RECORDS FOR THIS TASK ▸
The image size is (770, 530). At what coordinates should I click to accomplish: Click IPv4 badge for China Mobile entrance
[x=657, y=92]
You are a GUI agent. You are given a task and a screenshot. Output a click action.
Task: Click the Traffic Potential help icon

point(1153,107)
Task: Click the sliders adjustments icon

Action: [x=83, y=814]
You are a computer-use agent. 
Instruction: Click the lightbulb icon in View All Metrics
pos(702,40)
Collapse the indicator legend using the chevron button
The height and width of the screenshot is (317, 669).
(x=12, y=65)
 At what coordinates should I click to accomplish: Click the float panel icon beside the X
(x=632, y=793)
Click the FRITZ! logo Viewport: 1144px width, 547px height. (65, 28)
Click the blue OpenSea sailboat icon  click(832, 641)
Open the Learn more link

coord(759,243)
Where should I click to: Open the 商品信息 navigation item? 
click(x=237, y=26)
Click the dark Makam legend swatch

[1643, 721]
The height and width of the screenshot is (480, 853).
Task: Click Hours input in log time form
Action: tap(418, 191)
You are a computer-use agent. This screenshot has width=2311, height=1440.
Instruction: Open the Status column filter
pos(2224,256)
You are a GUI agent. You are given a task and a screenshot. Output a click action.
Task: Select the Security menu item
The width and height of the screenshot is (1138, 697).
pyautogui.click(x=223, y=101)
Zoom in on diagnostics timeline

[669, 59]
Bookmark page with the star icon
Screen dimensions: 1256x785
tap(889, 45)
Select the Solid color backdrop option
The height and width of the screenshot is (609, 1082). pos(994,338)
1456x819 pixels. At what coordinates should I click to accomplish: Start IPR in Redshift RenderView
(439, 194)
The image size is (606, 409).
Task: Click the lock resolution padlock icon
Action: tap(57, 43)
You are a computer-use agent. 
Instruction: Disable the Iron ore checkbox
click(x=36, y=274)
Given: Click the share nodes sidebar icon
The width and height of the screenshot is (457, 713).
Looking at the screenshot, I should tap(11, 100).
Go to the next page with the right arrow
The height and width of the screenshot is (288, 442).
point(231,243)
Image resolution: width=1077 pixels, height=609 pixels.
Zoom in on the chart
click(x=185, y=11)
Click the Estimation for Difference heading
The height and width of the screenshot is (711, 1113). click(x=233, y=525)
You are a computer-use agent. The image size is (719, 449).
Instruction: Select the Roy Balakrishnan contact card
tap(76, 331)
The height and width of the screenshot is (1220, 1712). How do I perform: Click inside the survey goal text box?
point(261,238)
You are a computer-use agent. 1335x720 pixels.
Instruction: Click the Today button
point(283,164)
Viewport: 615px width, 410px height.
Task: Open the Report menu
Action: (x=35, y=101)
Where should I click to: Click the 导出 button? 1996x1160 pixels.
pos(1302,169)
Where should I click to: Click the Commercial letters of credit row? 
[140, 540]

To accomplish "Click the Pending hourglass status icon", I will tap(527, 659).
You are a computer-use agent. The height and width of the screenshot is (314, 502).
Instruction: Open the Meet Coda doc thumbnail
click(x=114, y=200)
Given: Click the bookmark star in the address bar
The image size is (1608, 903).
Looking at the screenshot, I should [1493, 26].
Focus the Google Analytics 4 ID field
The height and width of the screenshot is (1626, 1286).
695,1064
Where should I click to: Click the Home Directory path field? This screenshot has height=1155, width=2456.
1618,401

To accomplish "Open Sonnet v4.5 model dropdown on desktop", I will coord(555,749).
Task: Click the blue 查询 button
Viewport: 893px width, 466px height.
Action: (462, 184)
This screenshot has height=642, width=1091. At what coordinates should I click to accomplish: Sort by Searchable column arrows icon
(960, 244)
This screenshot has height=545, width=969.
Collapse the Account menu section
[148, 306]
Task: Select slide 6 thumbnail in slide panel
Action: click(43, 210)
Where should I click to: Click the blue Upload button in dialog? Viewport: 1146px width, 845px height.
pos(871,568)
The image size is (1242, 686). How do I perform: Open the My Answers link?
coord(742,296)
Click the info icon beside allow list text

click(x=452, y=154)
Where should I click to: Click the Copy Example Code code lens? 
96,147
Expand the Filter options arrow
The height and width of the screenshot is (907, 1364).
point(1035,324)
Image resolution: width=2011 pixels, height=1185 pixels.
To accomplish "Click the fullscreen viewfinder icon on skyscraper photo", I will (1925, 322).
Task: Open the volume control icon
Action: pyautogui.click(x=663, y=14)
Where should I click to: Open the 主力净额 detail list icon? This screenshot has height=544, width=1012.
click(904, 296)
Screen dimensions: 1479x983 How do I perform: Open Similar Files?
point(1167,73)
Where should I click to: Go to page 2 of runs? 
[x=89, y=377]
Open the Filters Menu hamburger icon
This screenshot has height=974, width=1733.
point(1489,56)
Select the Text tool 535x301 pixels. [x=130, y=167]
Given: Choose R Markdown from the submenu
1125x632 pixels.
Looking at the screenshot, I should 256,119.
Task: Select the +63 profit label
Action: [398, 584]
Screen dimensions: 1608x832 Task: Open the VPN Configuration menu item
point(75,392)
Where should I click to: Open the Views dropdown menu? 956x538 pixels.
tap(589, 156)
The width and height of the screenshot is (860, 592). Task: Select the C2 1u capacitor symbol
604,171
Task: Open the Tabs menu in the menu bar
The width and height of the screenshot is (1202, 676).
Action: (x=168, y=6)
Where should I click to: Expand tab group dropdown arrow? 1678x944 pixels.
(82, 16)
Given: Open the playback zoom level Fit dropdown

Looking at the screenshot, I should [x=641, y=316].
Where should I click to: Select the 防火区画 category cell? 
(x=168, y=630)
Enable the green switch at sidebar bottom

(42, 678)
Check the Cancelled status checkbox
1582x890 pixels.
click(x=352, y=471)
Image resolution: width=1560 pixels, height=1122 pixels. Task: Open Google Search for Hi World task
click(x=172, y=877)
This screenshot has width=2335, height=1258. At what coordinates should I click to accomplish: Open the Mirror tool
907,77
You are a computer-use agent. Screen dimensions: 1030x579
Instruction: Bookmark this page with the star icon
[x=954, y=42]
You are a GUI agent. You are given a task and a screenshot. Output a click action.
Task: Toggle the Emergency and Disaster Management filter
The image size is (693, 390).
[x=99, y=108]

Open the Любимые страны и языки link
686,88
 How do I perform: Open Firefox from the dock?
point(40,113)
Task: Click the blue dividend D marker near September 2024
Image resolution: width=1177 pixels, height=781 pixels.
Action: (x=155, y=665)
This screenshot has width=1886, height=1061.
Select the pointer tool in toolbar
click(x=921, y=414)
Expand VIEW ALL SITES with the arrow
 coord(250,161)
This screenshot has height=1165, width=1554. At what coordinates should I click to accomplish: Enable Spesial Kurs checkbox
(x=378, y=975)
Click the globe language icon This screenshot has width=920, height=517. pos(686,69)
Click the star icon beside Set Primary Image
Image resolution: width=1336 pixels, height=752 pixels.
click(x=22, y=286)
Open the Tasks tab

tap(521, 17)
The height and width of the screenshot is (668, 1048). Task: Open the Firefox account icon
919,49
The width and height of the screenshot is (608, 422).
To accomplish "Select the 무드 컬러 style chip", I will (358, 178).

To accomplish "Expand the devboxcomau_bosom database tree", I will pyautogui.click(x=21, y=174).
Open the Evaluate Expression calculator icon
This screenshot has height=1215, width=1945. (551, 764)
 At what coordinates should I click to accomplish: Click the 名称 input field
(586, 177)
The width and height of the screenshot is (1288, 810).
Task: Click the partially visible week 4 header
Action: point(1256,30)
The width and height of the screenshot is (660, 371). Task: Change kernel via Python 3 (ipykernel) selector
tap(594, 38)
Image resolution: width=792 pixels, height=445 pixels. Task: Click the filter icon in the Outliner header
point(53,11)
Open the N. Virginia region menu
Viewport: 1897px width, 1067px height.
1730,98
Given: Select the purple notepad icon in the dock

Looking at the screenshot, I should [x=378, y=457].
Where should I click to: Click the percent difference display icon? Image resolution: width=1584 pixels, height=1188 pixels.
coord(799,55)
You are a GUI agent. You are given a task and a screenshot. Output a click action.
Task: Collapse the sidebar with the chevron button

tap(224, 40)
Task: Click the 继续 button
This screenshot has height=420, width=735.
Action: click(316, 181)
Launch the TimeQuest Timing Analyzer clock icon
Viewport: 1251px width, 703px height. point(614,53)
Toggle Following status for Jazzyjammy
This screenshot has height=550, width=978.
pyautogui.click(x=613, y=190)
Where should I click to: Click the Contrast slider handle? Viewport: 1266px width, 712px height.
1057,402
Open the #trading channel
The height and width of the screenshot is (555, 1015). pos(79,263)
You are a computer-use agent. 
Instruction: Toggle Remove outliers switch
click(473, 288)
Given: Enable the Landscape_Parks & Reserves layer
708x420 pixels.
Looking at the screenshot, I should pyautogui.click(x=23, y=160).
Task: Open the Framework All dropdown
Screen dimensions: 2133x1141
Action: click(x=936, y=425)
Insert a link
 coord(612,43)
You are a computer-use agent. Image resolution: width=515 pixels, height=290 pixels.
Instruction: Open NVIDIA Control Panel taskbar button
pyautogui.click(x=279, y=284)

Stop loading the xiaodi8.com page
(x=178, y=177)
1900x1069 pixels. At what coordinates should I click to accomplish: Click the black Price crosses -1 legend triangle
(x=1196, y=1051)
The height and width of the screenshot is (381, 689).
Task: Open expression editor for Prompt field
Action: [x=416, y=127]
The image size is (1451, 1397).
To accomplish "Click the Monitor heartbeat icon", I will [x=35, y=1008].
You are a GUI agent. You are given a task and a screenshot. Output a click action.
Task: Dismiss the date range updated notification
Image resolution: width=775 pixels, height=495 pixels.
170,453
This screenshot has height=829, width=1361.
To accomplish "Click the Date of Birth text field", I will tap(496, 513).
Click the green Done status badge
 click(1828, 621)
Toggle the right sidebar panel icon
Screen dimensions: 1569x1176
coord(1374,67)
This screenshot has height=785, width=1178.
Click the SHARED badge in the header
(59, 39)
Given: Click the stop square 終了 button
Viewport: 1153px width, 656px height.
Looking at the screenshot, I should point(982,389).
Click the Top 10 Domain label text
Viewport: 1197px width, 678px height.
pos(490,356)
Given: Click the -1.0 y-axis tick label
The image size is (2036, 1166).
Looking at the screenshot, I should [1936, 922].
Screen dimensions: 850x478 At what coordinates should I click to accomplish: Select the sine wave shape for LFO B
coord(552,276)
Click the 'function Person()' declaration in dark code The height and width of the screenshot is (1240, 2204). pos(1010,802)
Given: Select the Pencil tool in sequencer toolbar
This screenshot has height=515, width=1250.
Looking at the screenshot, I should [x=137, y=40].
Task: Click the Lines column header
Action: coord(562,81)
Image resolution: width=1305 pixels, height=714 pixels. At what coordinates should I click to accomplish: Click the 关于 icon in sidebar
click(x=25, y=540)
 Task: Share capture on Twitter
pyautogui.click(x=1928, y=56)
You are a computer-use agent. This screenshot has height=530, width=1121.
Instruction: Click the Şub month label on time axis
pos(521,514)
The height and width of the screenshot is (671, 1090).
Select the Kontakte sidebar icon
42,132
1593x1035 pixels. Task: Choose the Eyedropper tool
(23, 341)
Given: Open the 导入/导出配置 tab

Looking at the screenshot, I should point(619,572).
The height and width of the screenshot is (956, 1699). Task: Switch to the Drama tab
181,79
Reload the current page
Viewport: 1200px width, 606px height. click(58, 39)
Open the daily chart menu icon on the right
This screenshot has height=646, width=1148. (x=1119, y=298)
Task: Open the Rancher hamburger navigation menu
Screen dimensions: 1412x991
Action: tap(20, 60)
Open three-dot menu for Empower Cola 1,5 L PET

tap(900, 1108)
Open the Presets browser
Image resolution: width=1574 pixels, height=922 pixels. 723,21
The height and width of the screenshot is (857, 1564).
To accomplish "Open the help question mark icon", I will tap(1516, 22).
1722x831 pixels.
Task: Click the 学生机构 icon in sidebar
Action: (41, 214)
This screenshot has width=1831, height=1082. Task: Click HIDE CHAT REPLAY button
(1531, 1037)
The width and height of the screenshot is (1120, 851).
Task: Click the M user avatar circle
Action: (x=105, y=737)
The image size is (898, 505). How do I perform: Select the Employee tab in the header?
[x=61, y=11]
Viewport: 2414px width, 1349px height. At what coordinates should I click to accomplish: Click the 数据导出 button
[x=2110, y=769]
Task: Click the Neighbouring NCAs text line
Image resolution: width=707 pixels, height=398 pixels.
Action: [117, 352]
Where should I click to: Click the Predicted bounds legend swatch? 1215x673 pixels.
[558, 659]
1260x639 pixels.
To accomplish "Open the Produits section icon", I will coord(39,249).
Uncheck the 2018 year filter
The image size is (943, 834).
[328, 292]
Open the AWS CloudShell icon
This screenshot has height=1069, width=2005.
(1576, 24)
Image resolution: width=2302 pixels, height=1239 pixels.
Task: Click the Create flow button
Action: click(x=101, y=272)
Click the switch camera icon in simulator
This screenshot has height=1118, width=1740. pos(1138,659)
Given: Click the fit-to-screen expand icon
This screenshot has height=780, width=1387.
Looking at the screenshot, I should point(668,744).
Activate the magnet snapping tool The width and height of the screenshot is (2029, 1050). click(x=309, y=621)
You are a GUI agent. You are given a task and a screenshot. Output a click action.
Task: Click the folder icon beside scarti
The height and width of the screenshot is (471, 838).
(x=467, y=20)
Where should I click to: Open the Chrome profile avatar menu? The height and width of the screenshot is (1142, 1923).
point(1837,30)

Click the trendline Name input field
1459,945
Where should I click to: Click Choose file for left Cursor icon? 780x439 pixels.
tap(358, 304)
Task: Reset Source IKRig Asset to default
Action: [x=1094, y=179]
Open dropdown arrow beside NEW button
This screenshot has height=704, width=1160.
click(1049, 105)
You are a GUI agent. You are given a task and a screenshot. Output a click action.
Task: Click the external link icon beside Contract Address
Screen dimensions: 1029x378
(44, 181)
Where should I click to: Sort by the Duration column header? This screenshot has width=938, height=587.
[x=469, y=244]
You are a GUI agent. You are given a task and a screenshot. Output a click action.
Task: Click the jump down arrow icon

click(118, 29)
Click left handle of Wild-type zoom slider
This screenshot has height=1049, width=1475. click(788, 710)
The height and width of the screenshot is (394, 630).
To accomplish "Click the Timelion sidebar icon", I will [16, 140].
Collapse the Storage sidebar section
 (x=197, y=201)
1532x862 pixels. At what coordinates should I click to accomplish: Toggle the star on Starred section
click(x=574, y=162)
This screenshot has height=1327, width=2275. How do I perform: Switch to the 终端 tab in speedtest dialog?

WORK TO BE COMPLETED ▸ If a line falls between the first line of the records and the line containing "Click the FRITZ!", inclusive, repeat it exactly; leave out all others.

EXPECTED ANSWER ▸
The image size is (770, 530). At what coordinates should I click to accomplish: Click IPv4 badge for China Mobile entrance
[x=657, y=92]
You are a GUI agent. You are given a task and a screenshot. Output a click action.
Task: Click the Traffic Potential help icon

point(1153,107)
Task: Click the sliders adjustments icon

Action: [x=83, y=814]
You are a computer-use agent. 
Instruction: Click the lightbulb icon in View All Metrics
pos(702,40)
Collapse the indicator legend using the chevron button
The height and width of the screenshot is (317, 669).
(x=12, y=65)
 At what coordinates should I click to accomplish: Click the float panel icon beside the X
(x=632, y=793)
Click the FRITZ! logo Viewport: 1144px width, 547px height. (65, 28)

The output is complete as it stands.